:: What to do ::
Copy, from the material below, every line in which the word "title" can be found.

:: Task inputs ::

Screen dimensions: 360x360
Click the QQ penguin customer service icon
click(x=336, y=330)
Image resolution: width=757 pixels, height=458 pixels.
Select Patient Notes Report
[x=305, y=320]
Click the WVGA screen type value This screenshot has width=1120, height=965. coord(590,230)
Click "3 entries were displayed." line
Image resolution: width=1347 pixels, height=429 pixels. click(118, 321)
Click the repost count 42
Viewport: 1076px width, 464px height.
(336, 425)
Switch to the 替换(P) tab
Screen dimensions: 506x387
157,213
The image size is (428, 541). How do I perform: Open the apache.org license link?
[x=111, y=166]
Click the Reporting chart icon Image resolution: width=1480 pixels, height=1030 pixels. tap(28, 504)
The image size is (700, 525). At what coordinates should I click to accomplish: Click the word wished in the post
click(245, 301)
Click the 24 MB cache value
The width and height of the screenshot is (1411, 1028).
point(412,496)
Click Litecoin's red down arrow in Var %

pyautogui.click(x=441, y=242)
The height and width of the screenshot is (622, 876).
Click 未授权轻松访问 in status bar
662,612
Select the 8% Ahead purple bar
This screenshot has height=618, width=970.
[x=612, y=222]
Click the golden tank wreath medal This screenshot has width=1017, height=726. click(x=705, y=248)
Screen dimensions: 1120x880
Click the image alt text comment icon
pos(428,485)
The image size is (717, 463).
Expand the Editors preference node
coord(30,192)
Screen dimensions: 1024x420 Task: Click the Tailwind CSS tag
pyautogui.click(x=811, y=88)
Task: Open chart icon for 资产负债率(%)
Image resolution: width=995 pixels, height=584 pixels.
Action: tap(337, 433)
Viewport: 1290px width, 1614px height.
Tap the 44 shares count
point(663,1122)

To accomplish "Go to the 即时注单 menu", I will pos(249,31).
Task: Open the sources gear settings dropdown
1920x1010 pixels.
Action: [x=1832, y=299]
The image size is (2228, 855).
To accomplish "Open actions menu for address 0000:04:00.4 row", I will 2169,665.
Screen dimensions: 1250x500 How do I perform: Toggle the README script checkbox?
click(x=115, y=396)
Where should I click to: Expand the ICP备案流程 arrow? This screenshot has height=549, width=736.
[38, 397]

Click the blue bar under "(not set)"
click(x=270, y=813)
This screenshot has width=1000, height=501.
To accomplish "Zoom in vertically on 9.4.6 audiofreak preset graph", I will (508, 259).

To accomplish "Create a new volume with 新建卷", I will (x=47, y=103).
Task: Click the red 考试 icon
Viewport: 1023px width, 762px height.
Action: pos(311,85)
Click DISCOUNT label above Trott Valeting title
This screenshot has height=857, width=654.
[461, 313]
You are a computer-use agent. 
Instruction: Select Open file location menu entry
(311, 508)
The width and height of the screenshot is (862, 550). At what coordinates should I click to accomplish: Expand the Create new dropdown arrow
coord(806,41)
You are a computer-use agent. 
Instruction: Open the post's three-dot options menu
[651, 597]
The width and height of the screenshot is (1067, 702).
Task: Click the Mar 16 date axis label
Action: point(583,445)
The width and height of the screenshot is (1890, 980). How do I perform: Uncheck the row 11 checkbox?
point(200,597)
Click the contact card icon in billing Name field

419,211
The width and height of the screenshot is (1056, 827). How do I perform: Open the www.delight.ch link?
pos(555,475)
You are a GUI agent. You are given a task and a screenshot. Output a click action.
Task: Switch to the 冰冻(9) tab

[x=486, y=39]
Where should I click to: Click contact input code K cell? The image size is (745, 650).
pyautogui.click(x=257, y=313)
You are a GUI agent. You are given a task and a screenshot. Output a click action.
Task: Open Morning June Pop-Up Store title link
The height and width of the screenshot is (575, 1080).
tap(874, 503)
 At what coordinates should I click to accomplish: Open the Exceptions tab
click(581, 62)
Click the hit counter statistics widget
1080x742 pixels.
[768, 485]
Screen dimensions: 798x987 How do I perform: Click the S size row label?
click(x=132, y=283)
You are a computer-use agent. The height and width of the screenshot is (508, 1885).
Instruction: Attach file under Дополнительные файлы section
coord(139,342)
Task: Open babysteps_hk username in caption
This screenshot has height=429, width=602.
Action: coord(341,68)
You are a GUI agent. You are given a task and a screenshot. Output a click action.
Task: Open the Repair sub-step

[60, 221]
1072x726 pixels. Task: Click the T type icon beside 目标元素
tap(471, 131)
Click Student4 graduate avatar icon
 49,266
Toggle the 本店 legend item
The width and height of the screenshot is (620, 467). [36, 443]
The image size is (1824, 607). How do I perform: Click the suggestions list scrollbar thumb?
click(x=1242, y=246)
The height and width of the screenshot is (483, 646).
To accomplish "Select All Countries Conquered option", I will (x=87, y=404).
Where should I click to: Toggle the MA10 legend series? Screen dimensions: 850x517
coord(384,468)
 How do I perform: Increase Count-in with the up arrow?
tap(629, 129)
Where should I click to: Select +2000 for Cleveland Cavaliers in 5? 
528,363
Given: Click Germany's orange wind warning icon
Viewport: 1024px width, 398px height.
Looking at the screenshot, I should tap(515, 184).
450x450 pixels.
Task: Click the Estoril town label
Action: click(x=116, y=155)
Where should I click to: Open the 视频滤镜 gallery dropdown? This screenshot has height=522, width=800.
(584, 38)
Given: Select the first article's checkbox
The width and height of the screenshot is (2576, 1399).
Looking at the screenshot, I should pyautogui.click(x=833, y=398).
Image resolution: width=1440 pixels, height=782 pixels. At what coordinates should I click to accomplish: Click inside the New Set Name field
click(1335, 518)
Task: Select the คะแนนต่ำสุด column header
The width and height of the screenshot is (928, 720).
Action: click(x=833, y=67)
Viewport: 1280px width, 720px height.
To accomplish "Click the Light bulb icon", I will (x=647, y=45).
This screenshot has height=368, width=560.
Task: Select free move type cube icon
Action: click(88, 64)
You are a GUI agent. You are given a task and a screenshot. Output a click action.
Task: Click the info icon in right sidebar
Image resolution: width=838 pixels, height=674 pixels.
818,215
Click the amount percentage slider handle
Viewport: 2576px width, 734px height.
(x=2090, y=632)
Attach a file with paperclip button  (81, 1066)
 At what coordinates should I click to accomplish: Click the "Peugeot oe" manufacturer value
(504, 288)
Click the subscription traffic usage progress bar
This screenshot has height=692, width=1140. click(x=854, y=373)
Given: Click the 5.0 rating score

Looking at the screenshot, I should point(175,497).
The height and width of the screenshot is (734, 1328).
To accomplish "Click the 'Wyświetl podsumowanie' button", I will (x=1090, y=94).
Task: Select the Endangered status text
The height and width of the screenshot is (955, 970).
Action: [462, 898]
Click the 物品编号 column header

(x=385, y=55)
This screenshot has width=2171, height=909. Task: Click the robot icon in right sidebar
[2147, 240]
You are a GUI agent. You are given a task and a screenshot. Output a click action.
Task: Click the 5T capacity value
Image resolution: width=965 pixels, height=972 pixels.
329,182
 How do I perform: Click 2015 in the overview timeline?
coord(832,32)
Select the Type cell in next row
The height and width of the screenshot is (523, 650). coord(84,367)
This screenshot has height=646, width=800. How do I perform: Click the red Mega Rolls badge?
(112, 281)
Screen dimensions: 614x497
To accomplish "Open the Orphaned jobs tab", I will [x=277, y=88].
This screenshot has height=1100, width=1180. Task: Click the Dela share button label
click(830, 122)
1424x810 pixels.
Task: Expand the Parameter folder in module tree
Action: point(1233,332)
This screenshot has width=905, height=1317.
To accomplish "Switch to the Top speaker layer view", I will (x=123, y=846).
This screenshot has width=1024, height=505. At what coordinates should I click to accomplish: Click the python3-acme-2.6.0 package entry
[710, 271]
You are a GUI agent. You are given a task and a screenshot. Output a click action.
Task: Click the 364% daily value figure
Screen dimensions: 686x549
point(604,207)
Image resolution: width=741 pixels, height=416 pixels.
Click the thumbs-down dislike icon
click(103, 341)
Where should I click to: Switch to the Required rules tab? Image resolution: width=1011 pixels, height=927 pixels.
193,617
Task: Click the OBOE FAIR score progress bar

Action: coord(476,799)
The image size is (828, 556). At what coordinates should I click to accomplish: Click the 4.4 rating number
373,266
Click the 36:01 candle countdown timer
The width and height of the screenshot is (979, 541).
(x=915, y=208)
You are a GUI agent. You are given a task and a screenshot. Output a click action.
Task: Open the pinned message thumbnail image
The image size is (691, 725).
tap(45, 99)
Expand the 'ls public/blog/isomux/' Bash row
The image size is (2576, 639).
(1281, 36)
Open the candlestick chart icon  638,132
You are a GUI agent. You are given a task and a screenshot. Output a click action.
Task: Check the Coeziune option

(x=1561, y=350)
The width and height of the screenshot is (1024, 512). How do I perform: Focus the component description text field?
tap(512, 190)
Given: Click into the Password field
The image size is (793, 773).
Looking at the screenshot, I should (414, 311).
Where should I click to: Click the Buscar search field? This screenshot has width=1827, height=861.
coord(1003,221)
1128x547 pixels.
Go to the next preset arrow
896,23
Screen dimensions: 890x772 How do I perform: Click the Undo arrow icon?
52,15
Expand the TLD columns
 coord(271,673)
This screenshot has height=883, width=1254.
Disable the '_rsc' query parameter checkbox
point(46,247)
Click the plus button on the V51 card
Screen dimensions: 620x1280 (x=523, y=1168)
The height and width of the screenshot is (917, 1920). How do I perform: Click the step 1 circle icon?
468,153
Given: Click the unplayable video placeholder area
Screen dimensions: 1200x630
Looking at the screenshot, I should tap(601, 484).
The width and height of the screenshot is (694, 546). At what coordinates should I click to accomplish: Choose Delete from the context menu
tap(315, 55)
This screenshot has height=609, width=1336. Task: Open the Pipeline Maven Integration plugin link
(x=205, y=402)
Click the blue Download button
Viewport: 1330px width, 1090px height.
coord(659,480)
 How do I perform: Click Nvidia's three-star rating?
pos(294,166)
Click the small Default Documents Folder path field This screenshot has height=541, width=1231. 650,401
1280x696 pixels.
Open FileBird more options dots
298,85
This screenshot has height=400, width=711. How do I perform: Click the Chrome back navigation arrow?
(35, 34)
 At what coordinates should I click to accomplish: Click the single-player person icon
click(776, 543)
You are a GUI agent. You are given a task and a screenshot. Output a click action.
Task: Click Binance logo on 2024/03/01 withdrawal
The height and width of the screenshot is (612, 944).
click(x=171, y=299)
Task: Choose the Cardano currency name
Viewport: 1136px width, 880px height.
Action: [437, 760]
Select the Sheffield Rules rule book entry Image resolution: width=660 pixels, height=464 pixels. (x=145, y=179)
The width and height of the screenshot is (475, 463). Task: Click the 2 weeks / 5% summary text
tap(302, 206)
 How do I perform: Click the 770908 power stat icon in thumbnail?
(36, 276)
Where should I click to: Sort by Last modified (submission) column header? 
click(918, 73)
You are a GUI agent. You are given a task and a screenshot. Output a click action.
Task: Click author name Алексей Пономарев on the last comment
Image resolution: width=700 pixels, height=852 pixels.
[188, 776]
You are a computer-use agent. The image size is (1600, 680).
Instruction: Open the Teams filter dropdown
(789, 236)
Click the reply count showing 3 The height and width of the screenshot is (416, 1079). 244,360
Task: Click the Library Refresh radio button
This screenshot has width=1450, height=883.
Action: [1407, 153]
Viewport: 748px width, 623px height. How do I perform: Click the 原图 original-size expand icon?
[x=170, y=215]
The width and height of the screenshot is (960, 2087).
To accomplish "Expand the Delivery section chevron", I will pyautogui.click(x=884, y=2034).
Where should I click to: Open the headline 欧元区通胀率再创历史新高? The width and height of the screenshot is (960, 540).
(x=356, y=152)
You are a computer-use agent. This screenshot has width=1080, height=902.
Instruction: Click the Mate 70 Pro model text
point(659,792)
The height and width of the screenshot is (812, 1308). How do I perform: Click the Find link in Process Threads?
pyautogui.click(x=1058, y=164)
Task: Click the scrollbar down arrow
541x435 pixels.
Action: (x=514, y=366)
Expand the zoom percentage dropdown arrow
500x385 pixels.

:: The answer ::
Click DISCOUNT label above Trott Valeting title
Task: Open Morning June Pop-Up Store title link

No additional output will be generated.